If your going to start with one plane, I would not get a smoothing plane. I would suggest a #5 or 6 as your first. A quality plane sharpened correctly and mouth closed down will give excellent results.
As you've read, If you don't mind spending several hours refurbishing, you can pick up an old stanley on EBay for $50 or so. Down side is you could have a plane with bad parts. If you upgrade the blade add another $70 at least. Bottom line, unless you find a flea market deal (never seen one yet), you can figure on having at least $100 invested with a blade upgrade. That doesn't include possibly hours of work flattening the sole and frog and repairs.

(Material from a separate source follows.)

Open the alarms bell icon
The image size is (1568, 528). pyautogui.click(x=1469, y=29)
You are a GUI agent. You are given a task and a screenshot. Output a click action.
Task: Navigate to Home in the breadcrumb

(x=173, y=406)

I recently bought a WoodRiver #6 when it was on sale for less than $150. I am very happy with it. Took a little work to flatten an hone the blade, though, but properly adjusted, I get a surface equal to my smoother.
You can tell the difference in quality tools, so don't go cheap if you can afford not to. IMO and experience is the time spent refurbishing and upgrading blades aren't worth it in the end.
I've learned its best to start with the best you can and don't limit yourself with a mediocre quality tool. I've made the mistake is getting an inferior tool and believing my skill level was low when actually it was the tool not working well. I recently experienced this with a Stanley plane. No matter what I did, I just could not get the tool to either stay adjusted or work to my standards. In the end, I think the frog bad, but I spend over 20 hours trying to get it to work. On the other hand I I have a very nice Record #4 with Veritas blade that is pretty nice, but the plane was pristine when I bought it
No to belabor it, but I will never refurbish another plane, so be careful before you venture forth.
For my money, check out WoodRiver.
Skip the smoother for now and go for a#6. You will have a little jointer ability as well as a shooting plane.